しかし、水晶発振子などを用いた従来の発振器は、振動子がミリメートルサイズと大きく、さらに周波数を高める回路が必要で、小型化が困難であった。これに対してスピントルク発振素子は、マイクロ波帯の周波数を直接発振するため100 nm以下の小型発振器が実現可能であり、動作電圧・電流が0.5 V・10 mA以下と低消費電力で動作する。LSI中に組み込むことが可能なナノスケール発振器や超高感度・高分解能磁界センサー、次世代ワイヤレス通信用マイクロ波発振器など幅広い分野での応用が期待されている。しかし、これまでスピントルク発振素子では高出力と高いQ値の両立が難しく課題となっていた。

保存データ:
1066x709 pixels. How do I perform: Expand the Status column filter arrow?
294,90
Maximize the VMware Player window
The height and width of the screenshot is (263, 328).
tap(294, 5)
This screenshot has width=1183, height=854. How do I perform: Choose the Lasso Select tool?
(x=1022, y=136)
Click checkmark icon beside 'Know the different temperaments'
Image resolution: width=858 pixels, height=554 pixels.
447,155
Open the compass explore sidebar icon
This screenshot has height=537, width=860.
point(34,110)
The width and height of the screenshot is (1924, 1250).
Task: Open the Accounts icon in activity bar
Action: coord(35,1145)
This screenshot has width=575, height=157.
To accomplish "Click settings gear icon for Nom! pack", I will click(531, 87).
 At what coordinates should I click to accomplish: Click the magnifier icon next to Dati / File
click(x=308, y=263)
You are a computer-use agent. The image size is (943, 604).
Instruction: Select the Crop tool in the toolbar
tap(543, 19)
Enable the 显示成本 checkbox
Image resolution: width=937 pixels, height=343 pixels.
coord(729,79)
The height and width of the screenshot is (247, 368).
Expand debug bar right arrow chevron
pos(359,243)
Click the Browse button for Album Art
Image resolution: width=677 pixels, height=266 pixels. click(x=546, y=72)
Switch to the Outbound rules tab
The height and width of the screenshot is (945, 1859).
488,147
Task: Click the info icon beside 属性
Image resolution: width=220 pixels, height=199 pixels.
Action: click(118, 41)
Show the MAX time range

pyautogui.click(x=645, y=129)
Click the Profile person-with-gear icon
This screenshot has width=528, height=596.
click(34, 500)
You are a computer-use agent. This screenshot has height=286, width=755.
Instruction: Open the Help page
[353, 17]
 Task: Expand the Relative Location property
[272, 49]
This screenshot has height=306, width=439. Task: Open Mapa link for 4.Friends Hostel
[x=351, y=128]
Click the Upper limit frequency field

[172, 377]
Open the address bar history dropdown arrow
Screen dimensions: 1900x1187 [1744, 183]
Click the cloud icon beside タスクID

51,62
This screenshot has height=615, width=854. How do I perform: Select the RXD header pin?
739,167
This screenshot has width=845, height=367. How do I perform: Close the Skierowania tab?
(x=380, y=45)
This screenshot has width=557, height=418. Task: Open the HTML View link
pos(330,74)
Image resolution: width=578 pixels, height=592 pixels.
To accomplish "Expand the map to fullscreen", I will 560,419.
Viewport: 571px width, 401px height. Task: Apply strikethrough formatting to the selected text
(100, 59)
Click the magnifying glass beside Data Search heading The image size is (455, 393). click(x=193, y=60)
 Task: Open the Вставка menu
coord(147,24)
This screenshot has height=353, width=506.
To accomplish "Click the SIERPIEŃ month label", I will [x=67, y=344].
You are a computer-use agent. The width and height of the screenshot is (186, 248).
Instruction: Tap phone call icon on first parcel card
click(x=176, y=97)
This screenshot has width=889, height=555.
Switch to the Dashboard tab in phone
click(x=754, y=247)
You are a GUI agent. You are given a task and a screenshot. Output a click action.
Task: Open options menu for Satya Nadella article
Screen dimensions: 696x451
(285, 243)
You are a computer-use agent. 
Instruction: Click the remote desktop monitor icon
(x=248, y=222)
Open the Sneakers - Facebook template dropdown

# やること
次の1.〜3.の記述が上の抜粋と合っているかを、それぞれ「はい」か「いいえ」で答え、決め手となる抜粋の語句をそのまま引用して添えよ。
1. スピントルク発振素子は、周波数を高める回路を必要とする。
2. スピントルク発振素子の動作電圧は0.5 V以下である。
3. スピントルク発振素子では、高出力と高いQ値の両立が容易であった。

# 想定解答
1. いいえ。「スピントルク発振素子は、マイクロ波帯の周波数を直接発振する」
2. はい。「動作電圧・電流が0.5 V・10 mA以下と低消費電力で動作する」
3. いいえ。「高出力と高いQ値の両立が難しく課題となっていた」